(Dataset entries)
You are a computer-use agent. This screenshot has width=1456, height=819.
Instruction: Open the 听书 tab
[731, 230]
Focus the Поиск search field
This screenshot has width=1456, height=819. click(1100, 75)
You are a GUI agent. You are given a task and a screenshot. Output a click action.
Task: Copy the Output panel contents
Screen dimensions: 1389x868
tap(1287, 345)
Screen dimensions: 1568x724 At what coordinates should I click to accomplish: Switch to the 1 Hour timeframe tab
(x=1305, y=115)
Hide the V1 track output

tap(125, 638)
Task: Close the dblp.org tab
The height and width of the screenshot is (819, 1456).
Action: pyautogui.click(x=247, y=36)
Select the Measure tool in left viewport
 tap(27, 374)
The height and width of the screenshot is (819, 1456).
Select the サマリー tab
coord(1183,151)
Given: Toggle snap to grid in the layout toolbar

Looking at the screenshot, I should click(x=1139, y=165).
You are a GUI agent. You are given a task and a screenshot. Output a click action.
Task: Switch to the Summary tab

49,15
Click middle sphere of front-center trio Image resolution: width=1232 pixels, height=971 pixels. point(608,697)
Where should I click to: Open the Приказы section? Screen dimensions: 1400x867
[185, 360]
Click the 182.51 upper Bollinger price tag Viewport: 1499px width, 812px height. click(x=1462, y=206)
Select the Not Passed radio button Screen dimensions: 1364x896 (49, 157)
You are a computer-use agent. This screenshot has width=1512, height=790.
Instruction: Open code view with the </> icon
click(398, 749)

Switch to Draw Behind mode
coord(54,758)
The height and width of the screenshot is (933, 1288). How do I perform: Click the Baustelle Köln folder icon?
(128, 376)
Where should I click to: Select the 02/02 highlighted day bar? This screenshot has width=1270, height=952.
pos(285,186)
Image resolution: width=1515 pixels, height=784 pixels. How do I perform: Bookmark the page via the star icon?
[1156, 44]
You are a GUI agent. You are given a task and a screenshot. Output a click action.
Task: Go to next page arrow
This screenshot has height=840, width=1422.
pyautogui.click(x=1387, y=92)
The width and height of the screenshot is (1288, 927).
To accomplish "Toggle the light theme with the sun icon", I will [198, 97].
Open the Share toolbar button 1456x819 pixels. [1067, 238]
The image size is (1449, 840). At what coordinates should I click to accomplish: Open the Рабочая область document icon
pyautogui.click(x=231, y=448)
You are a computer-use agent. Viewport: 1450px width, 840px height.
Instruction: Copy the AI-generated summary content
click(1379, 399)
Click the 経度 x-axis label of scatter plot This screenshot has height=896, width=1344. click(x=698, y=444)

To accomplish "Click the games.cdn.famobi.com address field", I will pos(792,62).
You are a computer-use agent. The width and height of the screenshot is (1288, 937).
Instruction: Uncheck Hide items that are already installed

> **Work instruction**: An exact copy of the lines above between the line holding "This screenshot has height=840, width=1422." and the line holding "Open the Share", inclusive, is the whole answer.

> **Answer box**:
This screenshot has height=840, width=1422.
pyautogui.click(x=1387, y=92)
The width and height of the screenshot is (1288, 927).
To accomplish "Toggle the light theme with the sun icon", I will [198, 97].
Open the Share toolbar button 1456x819 pixels. [1067, 238]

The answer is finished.